▶ [THE TASK] Copy all records precisely, apart from the pictures.

Start of SOURCE MATERIAL

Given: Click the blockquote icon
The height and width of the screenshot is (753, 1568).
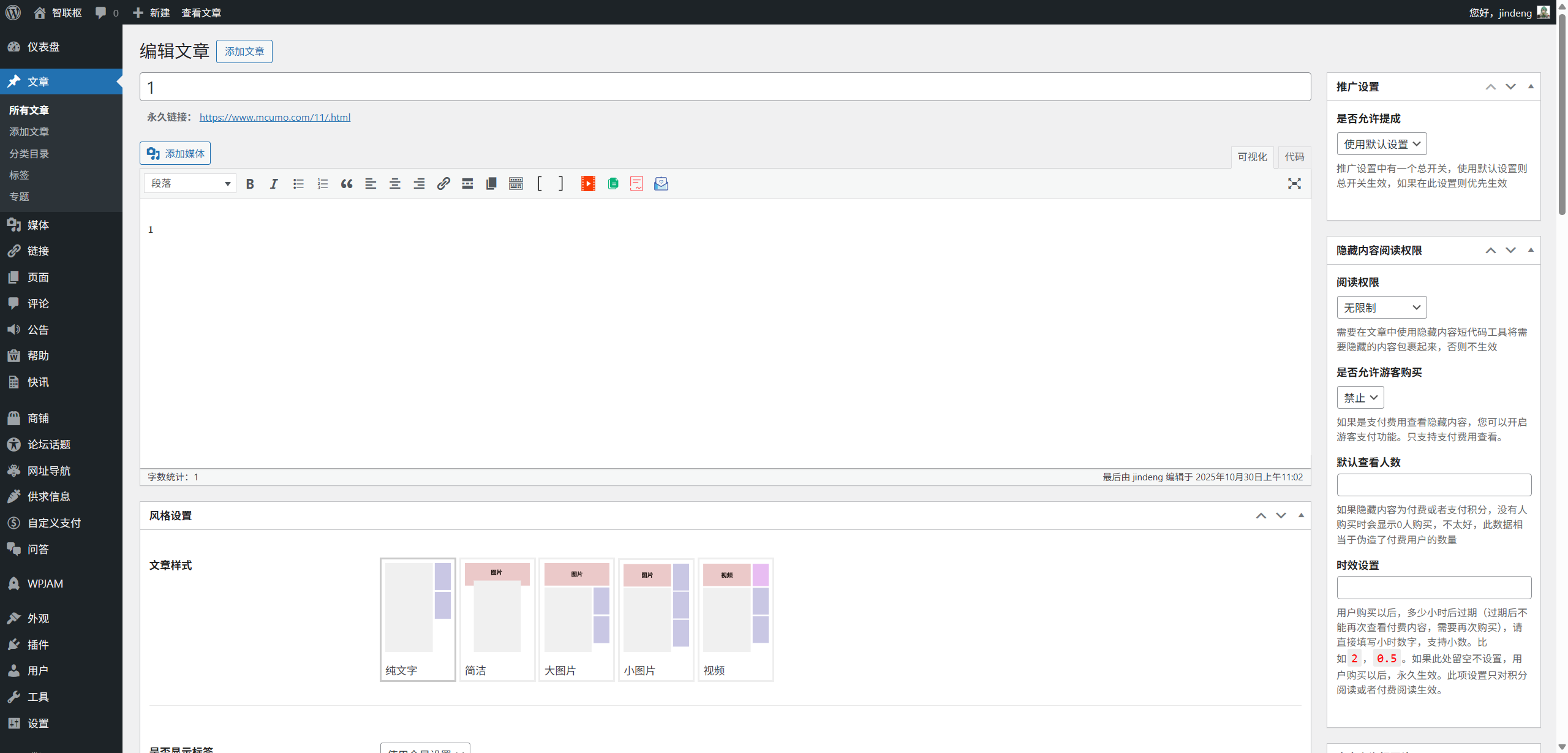Looking at the screenshot, I should point(347,184).
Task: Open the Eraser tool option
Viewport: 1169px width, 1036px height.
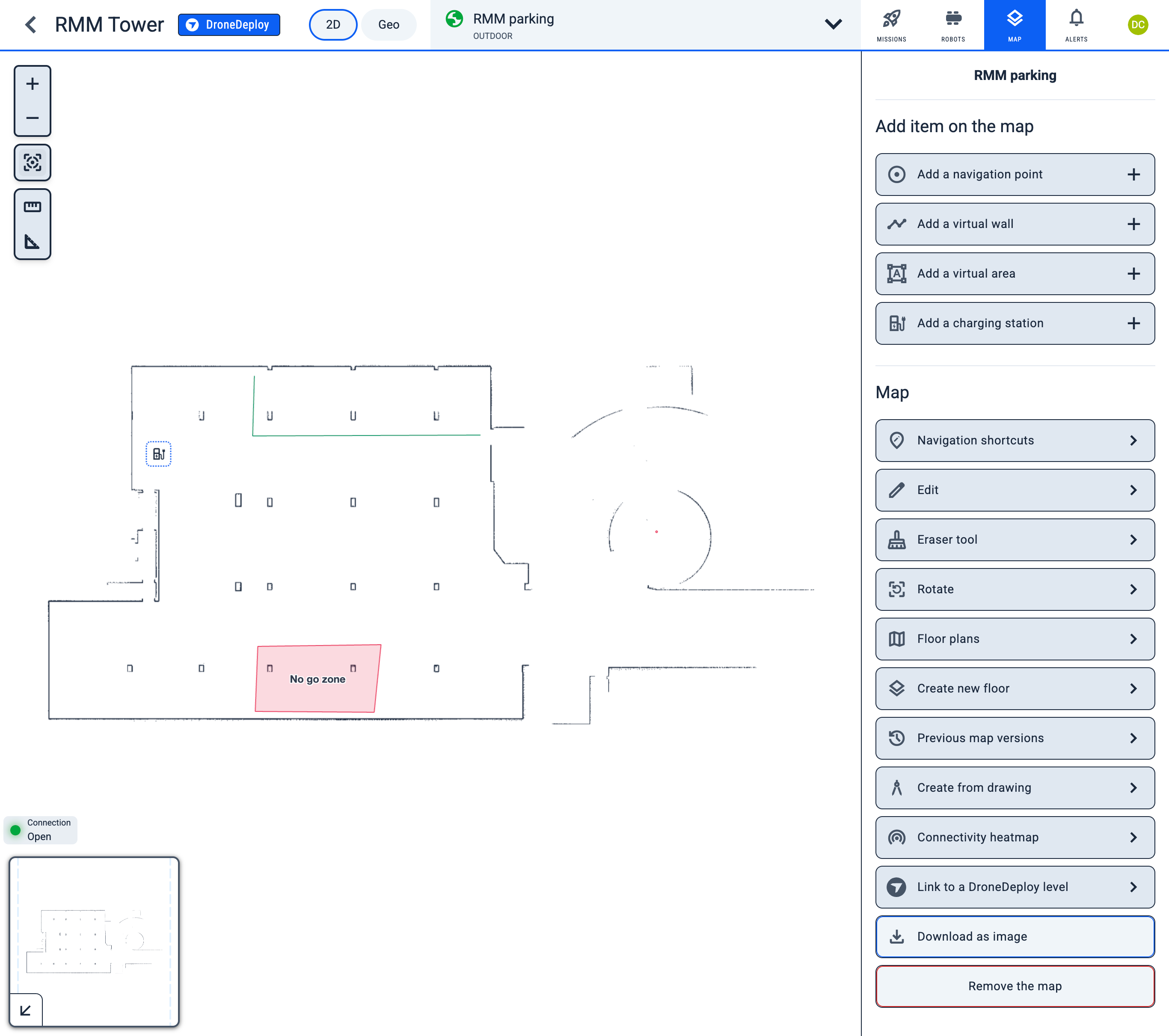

End of SOURCE MATERIAL

▶ [RESPONSE TO THE TASK]
Given: Click the blockquote icon
The height and width of the screenshot is (753, 1568).
Looking at the screenshot, I should point(347,184).
Task: Open the Eraser tool option
Viewport: 1169px width, 1036px height.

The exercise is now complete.